*** Extracted entries ***

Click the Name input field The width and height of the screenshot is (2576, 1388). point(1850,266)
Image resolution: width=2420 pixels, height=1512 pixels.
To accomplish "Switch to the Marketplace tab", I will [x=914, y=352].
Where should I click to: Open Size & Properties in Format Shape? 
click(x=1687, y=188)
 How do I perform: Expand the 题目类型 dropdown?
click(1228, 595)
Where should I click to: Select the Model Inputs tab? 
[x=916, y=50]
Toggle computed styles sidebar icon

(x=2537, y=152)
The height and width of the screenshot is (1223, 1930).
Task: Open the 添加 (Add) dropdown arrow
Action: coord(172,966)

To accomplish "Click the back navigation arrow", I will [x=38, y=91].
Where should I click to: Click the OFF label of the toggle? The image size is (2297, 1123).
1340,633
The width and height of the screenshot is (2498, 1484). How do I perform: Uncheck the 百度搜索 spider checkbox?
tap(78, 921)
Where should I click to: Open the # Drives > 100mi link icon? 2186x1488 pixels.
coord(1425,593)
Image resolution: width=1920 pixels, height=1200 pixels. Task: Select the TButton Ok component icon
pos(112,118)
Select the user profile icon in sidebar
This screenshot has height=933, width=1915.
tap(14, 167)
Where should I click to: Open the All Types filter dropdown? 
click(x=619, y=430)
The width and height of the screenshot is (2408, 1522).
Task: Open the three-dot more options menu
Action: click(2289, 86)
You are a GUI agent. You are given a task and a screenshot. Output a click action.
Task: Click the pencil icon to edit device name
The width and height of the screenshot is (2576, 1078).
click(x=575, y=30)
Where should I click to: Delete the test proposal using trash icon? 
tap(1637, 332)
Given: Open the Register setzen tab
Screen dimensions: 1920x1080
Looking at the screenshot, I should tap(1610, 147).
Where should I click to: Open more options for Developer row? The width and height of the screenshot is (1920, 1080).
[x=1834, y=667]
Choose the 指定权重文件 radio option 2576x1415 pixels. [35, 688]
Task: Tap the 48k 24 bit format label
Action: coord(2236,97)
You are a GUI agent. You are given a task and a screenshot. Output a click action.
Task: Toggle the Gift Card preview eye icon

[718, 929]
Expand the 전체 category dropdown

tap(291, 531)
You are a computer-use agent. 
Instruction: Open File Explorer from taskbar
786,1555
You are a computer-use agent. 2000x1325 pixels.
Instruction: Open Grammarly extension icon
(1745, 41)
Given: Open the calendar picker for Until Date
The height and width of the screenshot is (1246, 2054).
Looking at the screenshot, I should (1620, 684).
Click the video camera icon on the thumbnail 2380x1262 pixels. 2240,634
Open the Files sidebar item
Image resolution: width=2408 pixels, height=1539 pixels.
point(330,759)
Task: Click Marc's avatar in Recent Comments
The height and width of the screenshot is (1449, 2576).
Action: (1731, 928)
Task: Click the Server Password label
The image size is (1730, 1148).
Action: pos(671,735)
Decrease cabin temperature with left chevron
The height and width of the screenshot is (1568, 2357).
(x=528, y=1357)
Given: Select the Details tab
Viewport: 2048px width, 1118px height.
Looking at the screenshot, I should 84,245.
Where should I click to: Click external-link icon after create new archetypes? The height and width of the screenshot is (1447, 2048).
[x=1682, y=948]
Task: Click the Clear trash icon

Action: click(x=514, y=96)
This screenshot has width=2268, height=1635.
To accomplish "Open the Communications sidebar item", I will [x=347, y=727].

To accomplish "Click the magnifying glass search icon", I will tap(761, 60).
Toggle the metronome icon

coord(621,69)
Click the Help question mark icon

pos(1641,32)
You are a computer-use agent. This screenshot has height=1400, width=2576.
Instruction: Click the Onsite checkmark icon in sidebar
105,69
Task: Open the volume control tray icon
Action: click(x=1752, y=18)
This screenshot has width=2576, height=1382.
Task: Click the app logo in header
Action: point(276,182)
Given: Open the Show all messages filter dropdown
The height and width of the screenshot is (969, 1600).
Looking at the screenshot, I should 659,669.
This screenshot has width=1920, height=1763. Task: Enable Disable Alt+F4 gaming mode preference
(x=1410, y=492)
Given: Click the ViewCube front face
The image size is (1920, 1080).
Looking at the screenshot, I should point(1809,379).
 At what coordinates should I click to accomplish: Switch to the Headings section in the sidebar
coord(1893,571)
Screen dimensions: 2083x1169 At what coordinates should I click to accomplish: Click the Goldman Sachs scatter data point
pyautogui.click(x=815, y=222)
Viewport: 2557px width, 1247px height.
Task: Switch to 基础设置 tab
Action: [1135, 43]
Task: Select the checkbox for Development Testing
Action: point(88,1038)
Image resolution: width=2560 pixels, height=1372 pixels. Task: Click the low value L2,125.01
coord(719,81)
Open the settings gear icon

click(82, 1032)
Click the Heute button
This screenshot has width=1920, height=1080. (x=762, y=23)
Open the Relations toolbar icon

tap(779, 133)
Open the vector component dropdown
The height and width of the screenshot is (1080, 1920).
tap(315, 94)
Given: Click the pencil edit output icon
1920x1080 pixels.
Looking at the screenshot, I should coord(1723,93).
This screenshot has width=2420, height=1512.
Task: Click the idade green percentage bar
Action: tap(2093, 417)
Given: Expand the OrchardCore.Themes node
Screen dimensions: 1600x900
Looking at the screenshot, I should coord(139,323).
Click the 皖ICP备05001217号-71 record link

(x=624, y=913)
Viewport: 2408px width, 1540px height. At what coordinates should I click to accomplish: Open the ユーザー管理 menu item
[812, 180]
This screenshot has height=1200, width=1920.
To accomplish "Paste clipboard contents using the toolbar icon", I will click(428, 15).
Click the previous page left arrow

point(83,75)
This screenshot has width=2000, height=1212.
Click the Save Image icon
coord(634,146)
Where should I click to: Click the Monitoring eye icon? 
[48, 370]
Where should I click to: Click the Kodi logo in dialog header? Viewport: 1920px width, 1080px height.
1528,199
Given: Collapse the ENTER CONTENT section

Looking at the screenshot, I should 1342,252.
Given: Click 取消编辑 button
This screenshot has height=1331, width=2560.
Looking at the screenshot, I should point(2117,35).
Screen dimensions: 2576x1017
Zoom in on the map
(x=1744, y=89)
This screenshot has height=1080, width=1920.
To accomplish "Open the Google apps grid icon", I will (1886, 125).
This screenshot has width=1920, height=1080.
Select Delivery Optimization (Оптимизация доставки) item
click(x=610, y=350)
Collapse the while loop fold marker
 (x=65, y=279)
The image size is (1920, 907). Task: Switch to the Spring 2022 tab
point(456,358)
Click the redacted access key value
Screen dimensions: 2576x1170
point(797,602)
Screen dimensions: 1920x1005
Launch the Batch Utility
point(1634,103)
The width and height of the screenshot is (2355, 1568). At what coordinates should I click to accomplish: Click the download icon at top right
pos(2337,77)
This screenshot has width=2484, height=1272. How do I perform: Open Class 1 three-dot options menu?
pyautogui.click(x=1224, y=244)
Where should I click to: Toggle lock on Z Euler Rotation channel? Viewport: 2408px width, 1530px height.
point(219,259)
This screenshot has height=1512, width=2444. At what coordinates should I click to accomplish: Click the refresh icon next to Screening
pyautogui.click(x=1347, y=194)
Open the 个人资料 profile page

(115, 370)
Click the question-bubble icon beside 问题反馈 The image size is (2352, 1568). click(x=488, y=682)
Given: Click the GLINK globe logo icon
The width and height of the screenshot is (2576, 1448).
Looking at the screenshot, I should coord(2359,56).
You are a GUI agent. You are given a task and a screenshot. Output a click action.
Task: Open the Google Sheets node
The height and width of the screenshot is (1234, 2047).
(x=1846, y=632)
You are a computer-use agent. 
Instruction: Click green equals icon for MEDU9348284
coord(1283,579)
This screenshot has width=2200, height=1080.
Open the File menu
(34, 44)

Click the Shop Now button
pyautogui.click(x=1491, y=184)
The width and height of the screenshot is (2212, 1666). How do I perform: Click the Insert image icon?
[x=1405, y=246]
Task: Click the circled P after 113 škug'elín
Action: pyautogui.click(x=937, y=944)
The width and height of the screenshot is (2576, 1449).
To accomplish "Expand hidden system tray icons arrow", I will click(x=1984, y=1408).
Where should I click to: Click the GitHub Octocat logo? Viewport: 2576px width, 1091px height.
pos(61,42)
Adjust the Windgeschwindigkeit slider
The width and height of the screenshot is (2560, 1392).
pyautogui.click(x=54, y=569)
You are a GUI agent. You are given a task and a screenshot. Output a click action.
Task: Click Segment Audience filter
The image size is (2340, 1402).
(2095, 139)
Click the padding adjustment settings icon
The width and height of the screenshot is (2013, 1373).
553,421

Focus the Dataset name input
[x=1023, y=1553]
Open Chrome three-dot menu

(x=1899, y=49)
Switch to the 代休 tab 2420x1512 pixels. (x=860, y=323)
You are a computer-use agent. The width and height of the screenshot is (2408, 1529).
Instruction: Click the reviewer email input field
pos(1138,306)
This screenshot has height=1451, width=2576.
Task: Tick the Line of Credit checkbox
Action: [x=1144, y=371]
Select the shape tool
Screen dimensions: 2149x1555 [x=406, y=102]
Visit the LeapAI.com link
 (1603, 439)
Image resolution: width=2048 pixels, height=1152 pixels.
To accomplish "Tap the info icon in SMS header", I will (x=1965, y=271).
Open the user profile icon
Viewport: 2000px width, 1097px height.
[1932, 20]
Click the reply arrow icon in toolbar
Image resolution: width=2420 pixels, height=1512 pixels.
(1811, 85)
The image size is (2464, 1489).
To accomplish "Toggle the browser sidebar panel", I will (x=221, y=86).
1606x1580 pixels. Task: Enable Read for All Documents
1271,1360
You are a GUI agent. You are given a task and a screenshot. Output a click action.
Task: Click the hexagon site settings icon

*** End of Extracted entries ***

== Your assignment ==
Once the line with "The height and width of the screenshot is (1246, 2054)." is found in the records above, print exactly that line and every line after it through the line with "Task: Click Marc's avatar in Recent Comments".

== Exercise result ==
The height and width of the screenshot is (1246, 2054).
Looking at the screenshot, I should (1620, 684).
Click the video camera icon on the thumbnail 2380x1262 pixels. 2240,634
Open the Files sidebar item
Image resolution: width=2408 pixels, height=1539 pixels.
point(330,759)
Task: Click Marc's avatar in Recent Comments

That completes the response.